When I work with adult children suffering from childhood trauma, the hardest thing to believe is also to help them move on.
There are so many different and mixed messages that a child can receive when they are emotionally, physically, sexually, and/or financially abused that it looks like neglect. (Think of parents being deprived of the literal care of bathing, dressing, and feeding a child, leaving it up to them.) When childhood trauma occurs over a long period of time, the consequences are even more devastating. The same emotional patterns of parental behavior often continue into adulthood, even though the parent no longer has physical or financial control over the adult child.
The damage or aftermath of childhood trauma continues even when the parent dies or becomes mentally disabled, such as dementia. Then guilt often enters the picture. The harm experienced by adult children is severe, widespread, persistent and predictable.
The harm experienced by adult children is severe, widespread, persistent, and predictable.–Page Rutledge, LCSW
Below are some of the messages received as a result of abuse, but they are by no means all-inclusive.

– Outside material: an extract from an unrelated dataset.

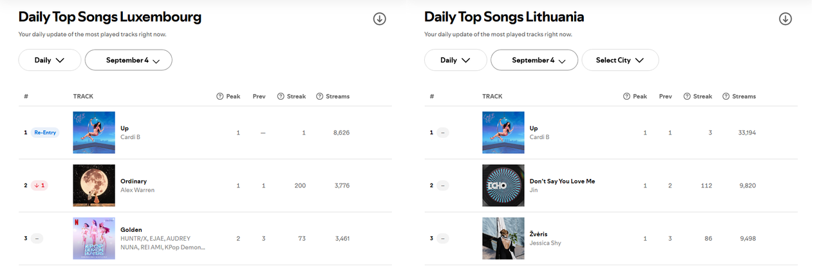This screenshot has height=273, width=824.
Task: Open the Daily dropdown for Luxembourg
Action: [x=50, y=60]
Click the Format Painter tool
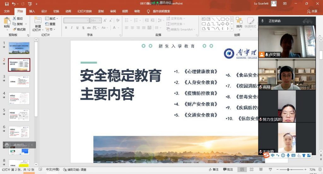323x174 pixels. tap(19, 29)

- Being sexually abused by a parent or relative, especially when the parent knows and won’t intervene or even denies it.
- Simply not providing the emotional connection that makes a child feel loved, seen, and heard—emotional neglect is silently deadly.

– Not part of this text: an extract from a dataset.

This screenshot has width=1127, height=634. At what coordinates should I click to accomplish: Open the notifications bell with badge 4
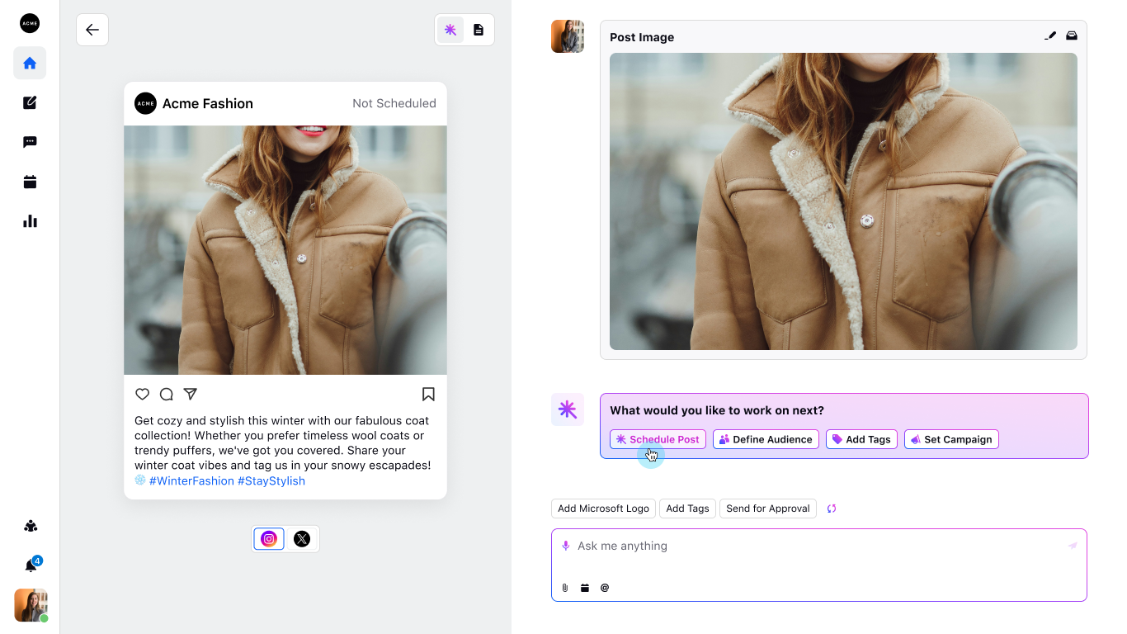pyautogui.click(x=31, y=565)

- Favoring one or more children over another, even eventually excluding them from family events.
- Refusal to identify a child’s sex or gender when it conflicts with the parent’s belief system. This denial often leads to suicide for the child.
- Parents who are overly controlling or expect too much from the child or areas of success that are beyond the child’s abilities and aspirations.
- Making a child a “problem child” by deeming them overly sensitive.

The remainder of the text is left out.